* **Consignes**:
**A.** Selon l'extrait de page, à quelle fréquence le 19M organise-t-il son salon Mains d'avenir ?
**B.** Condensez, s'il vous plaît, le paragraphe de l'extrait de page qui commence par « En fait, c'est une collaboration à quatre mains » en conservant ses faits principaux.

* **Extrait de page**:

::::::::::

En fait, c'est une collaboration à quatre mains, c'est une base avec les ateliers couture de Chanel sur laquelle la maison Montex intervient pour l'ornement : les visiteurs auront un élément à coudre, des petits éléments de broderie, des fournitures comme des perles, des tubes ou des paillettes à poser avec un motif à suivre. C'est une broderie participative où chacun est invité à s'asseoir et à apporter sa pierre à l'édifice : elle est inspirée du rideau du Grand Palais qui a été réalisé par l'ensemble de nos maisons d'art. Généralement, les pièces issues d'événements participatifs, auquel participe le 19M, sont conservées et parfois réexposées dans le cadre d'une exposition ou d'un projet particulier. C'est important de s'inscrire dans ces événements consacrés à la question de la transmission. On rassure les parents, mais on a envie de montrer que ces métiers de la main, métiers de passion, c'est un vrai travail, et des filières qui vont du BEP jusqu'à bac +5. Le 19M organise son propre salon Mains d'avenir une fois par an qui permet avec le rectorat, le Greta, les RH... d'expliquer ces filières. Le luxe français a encore besoin d'ateliers et de gens qui y font des choses incroyables. Donc, il ne faut pas arrêter de les former.
Au 19M, vous recevez également du public pour des démonstrations d'artisanat. Mais comment susciter des vocations dans le luxe made in France, qui plus est pour ces métiers qui s'inscrivent dans un temps long de formation ?

::::::::::

* **Données fournies**:
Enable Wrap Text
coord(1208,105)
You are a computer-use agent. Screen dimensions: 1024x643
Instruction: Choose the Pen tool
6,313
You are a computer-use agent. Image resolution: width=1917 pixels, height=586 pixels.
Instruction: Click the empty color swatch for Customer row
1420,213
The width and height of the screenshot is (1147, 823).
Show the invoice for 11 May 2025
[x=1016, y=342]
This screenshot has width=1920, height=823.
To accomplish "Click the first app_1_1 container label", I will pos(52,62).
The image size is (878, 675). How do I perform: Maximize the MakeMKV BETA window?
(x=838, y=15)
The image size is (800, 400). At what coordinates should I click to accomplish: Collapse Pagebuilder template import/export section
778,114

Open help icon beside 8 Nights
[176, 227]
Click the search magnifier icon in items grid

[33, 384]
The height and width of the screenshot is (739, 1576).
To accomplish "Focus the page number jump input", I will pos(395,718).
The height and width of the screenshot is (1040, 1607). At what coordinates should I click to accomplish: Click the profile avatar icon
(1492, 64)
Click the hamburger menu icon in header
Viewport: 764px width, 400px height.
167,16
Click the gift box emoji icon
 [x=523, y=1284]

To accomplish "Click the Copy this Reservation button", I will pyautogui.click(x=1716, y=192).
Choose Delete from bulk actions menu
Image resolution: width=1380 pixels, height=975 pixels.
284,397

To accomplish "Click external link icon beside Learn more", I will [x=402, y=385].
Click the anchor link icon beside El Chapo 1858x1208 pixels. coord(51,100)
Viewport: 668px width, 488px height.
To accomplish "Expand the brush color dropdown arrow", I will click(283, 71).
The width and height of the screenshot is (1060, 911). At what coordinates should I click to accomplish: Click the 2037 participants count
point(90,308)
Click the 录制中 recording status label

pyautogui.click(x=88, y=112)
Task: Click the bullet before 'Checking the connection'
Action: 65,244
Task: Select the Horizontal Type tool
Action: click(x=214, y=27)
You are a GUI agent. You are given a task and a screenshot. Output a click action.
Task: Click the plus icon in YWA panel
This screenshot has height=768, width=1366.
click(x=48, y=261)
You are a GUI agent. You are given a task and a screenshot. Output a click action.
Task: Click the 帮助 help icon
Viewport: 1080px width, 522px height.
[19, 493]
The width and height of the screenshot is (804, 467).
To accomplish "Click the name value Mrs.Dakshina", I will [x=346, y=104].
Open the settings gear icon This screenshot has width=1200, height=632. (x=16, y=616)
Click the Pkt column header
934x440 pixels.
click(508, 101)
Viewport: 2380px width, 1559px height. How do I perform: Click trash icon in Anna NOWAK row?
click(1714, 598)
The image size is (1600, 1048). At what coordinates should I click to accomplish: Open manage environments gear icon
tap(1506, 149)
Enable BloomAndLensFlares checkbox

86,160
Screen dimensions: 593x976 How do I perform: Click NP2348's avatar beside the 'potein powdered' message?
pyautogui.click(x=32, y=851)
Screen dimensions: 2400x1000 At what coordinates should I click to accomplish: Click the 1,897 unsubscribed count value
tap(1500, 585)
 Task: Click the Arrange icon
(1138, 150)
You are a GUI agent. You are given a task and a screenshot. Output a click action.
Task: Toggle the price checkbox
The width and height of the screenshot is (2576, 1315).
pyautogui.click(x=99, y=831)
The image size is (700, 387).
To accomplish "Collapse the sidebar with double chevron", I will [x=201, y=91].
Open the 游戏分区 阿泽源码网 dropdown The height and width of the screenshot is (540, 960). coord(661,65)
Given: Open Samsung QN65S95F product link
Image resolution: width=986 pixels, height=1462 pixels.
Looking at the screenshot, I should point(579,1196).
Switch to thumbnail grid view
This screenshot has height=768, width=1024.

::::::::::

* **Réponses attendues**:
**A.** Une fois par an.

**B.** Il s'agit d'une broderie participative réalisée à quatre mains. Les ateliers couture de Chanel fournissent la base et la maison Montex l'ornement. Les visiteurs cousent de petits éléments de broderie et posent des fournitures (perles, tubes, paillettes) en suivant un motif. Ce motif s'inspire du rideau du Grand Palais, réalisé par l'ensemble des maisons d'art. Les pièces issues des événements participatifs auxquels participe le 19M sont généralement conservées, et parfois réexposées. Ces événements, consacrés à la transmission, montrent que ces métiers de la main sont un vrai travail, avec des filières allant du BEP à bac +5. Le 19M organise chaque année son salon Mains d'avenir pour expliquer ces filières avec le rectorat, le Greta et les RH. Le luxe français a encore besoin d'ateliers et d'artisans, et il faut donc continuer à les former.